Molten Chocolate Cakes for Two
- Kelly Marshall
- Nov 3
- 1 min read

I almost have this recipe committed to memory which is both dangerous and comforting to know that I can always be about 20 minutes away from delicious silky, molten chocolate lava cakes. The key is picking a killer chocolate. I usually like to use Ghiardelli 60-70% Cacao. I've also been known to throw the Lindt orange-dark chocolate in there when I have it on hand.

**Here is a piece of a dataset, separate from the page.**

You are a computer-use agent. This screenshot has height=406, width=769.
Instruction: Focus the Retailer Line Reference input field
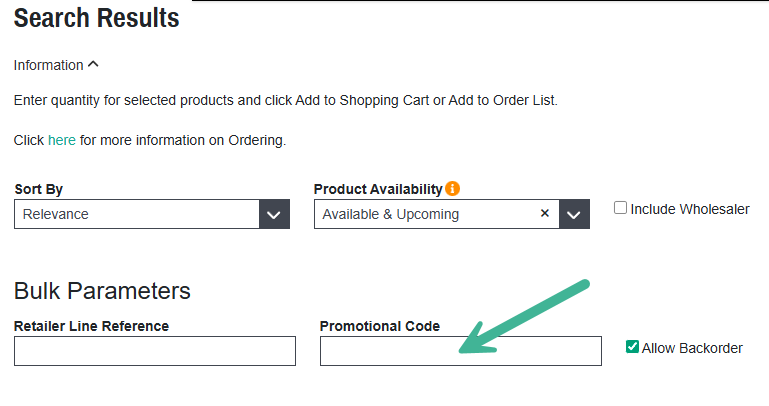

Either way, I almost always have the ingredients and it's a matter of inspiration and a little patience before I'm melting into this dreamy chocolate heaven.
Ingredients:
3oz Bittersweet Chocolate (60-74% Cacao), chopped
3 TBS Butter, plus more for ramekins
3 TBS Sugar, plus more for ramkeins
1 LG Egg
1 LG Egg Yolk
1/2 tsp Vanilla Extract
1/8 tsp Kosher Salt
2 TBS Flour
Directions:
Preheat oven to 425
Butter and Sugar your ramekins
In small microwave-safe bowl, combine the Butter & Chocolate and microwave 30 seconds at a time, stirring in between, until chocolate and butter are melted together
Combine Sugar, Egg, Egg Yolk, Vanilla, & Salt and beat with a hand mixer until thick, foamy, and pale - this takes way longer than you think - at least 5 mins
Whisk in the Flour
Fold in the chocolate mixture until combined
Pour into ramekins and bake 10-12 minutes or until edges are set & puffed
I like to serve/eat these straight out of the ramekins, but if you prefer, you can run a knife around the edges and place a plate on top, then invert the plate to turn the cake out.